--- EXERCISE REQUIREMENTS ---
**1)** Summarize the forum thread below in two sentences.
**2)** Answer these questions from the forum thread below:
(a) What car does amiTT say is still being driven?
(b) How far away does westfield2 say they are?
(c) What is amiTT hating, despite loving the new E-Class Cab?
**3)** Carry on the forum thread about the meet from the point where it stops.

Must admit Graham, I'm looking forward to a closer look at your little Fig


----------



## amiTT (Jul 24, 2007)

NaughTTy said:


> amiTT said:
> 
> 
> > Any room for ex-TT owners, I love the Kneesworth meet
> ...


I am still in the Merc, although I may be bringing up a slightly different, currently rarer Merc if all goes well this weekend 

Cheers,
Amit


----------



## NaughTTy (Jul 9, 2003)

amiTT said:


> NaughTTy said:
> 
> 
> > amiTT said:
> ...


You tease! [smiley=gossip.gif] :lol:


----------



## westfield2 (Oct 1, 2009)

I'm in.....rude not to really as I'm only five miles away


----------



## NaughTTy (Jul 9, 2003)

westfield2 said:


> I'm in.....rude not to really as I'm only five miles away


Smashing - another new face 

Look forward to seeing you there


----------



## amiTT (Jul 24, 2007)

NaughTTy said:


> You tease! [smiley=gossip.gif] :lol:


all went well today 










more pics to follow... Lovin the new E-Class Cab  hating the rain


----------



## phodge (Sep 1, 2002)

Very nice! Look forward to seeing it...

--- GIVEN MATERIAL ---
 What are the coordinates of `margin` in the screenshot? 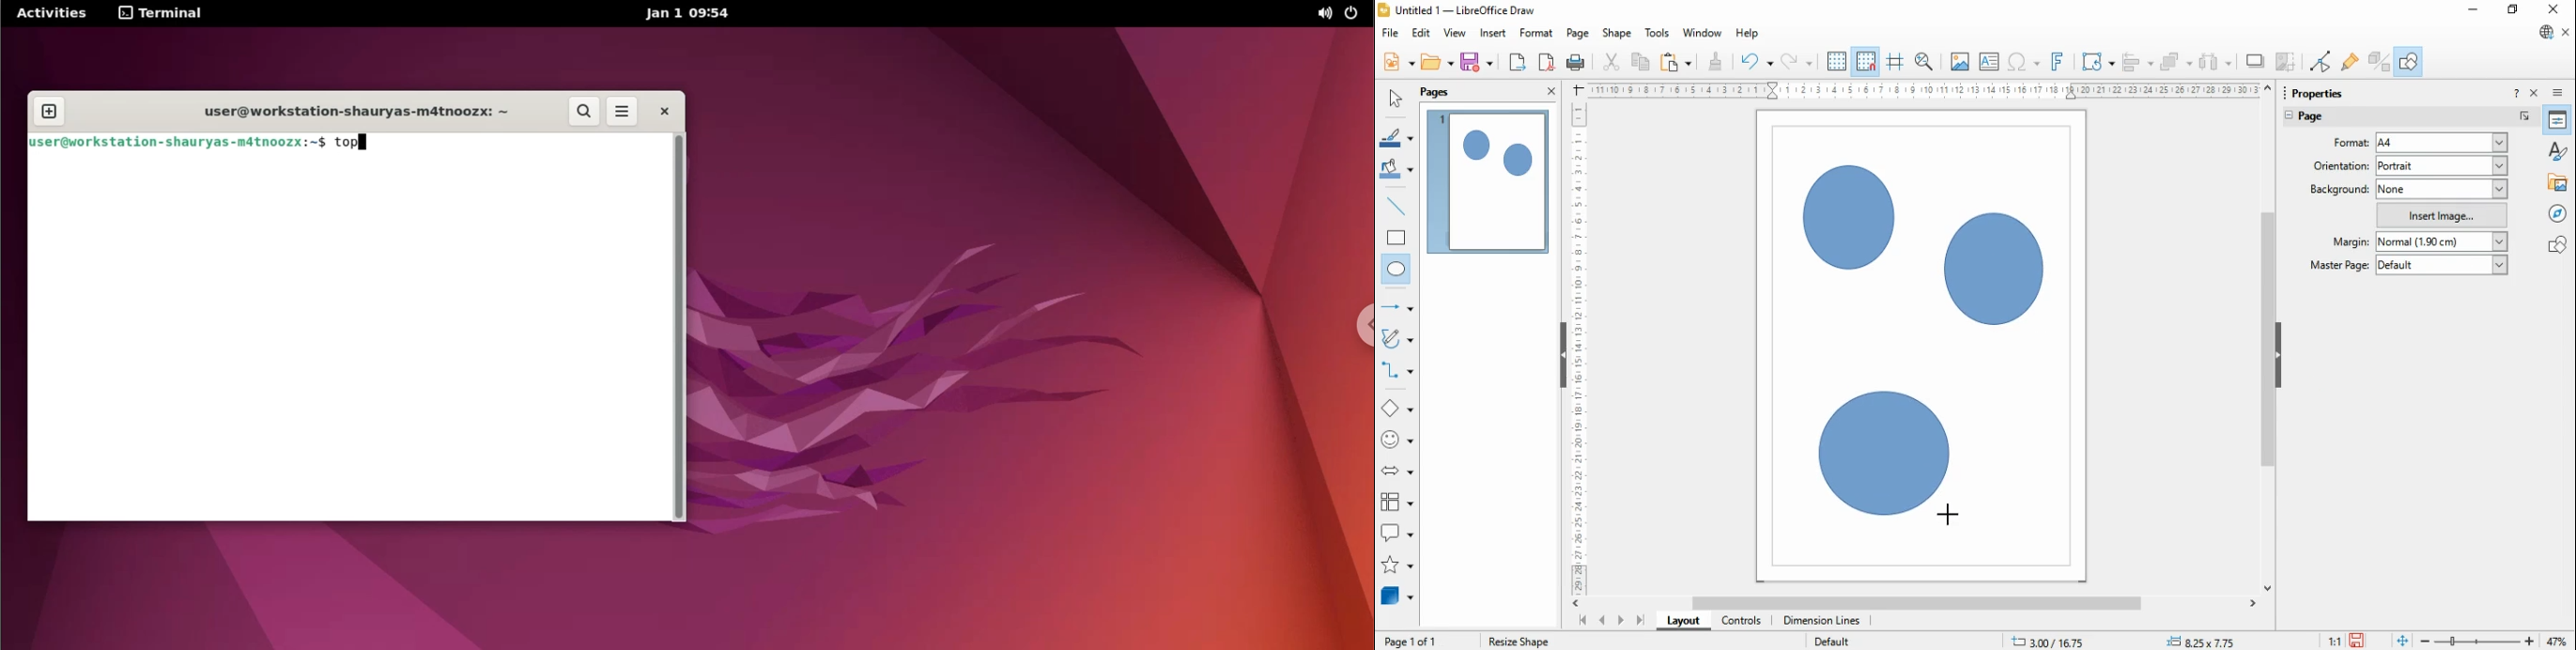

--- RESPONSES IN ORDER ---
**1)** amiTT, who loves the Kneesworth meet and is still in the Merc, hints at bringing a slightly different, currently rarer Merc and later reports that all went well, loving the new E-Class Cab but hating the rain. westfield2 also joins, being only five miles away, and NaughTTy welcomes another new face.

**2)**
(a) The Merc.
(b) Only five miles away.
(c) The rain.

**3)**
----------



## NaughTTy (Jul 9, 2003)

Niiiiice!

DRLs are rubbish though  :wink:


----------



## scoTTy (May 6, 2002)

Not long now.

Any more for any more ?


----------



## NaughTTy (Jul 9, 2003)

Me!!!!

Oh no wait...... I think we knew that :roll:

I'm trying to contact TT shop Dave to see if he's bringing the new green beastie - maybe that'll encourage a few more 

(although 20 isn't a bad number so far  )


----------



## Love_iTT (Aug 18, 2002)

OMG! I'm now starting to get really worried about turning up in my little Figaro. 

Graham


----------



## OuTTlaw (Aug 18, 2006)

No need to worry Graham, you've had the cars!
Peter


----------



## NaughTTy (Jul 9, 2003)

OuTTlaw said:


> No need to worry Graham, you've had the cars!
> Peter


Exactly Peter - I'm really looking forward to seeing the little Figgy!!!

Peter, is Sophie coming too?

BTW folks - I've had confirmation today that Dave is definitely bring the new TT Shop TTRS along to This meet so look out for the Viper Green beastie on Wednesday


----------



## NaughTTy (Jul 9, 2003)

Graham - defo no need to worry now - Amit, unfortunately, can't make it now as his work means he has to be in Dover this week.


----------



## VSPURS (Aug 31, 2008)

I'm in!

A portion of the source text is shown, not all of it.